▶ THE PROBLEM:
All that is needed is each line of the entries holding the word "will", copied as it stands.

Dataset entries:
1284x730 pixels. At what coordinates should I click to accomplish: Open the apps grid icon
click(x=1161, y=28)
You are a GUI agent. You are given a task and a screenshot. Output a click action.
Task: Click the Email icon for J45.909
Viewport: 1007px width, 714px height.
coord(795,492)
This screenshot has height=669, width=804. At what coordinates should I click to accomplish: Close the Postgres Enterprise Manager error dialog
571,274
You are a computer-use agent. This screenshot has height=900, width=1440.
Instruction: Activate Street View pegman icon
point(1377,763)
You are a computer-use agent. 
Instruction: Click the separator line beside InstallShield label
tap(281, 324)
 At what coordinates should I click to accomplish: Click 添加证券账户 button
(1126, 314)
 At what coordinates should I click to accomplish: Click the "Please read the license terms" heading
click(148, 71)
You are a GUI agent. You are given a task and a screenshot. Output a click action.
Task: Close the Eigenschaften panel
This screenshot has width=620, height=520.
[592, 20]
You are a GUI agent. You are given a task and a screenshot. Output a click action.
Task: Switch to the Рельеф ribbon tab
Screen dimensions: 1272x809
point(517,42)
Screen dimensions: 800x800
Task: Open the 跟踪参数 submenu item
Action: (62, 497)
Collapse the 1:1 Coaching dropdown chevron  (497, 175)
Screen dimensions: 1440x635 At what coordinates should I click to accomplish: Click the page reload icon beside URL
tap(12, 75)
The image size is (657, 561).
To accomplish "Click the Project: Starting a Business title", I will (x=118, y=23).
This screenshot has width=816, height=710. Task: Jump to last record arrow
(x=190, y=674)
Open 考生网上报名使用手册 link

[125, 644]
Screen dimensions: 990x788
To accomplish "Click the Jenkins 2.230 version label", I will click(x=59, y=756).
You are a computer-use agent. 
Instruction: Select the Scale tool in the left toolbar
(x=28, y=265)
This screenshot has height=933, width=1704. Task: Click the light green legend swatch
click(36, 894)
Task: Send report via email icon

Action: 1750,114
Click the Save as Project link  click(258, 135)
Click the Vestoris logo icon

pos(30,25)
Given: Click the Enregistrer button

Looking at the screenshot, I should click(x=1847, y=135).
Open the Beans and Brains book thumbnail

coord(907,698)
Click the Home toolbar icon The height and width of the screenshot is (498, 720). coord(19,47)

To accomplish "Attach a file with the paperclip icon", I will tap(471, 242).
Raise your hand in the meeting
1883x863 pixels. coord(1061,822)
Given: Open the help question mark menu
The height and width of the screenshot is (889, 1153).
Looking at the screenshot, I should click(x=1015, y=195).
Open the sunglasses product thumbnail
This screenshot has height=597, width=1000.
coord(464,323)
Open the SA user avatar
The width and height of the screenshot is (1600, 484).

▶ EXERCISE RESULT:
To accomplish "Click the Project: Starting a Business title", I will (x=118, y=23).
To accomplish "Click the Jenkins 2.230 version label", I will click(x=59, y=756).
To accomplish "Attach a file with the paperclip icon", I will tap(471, 242).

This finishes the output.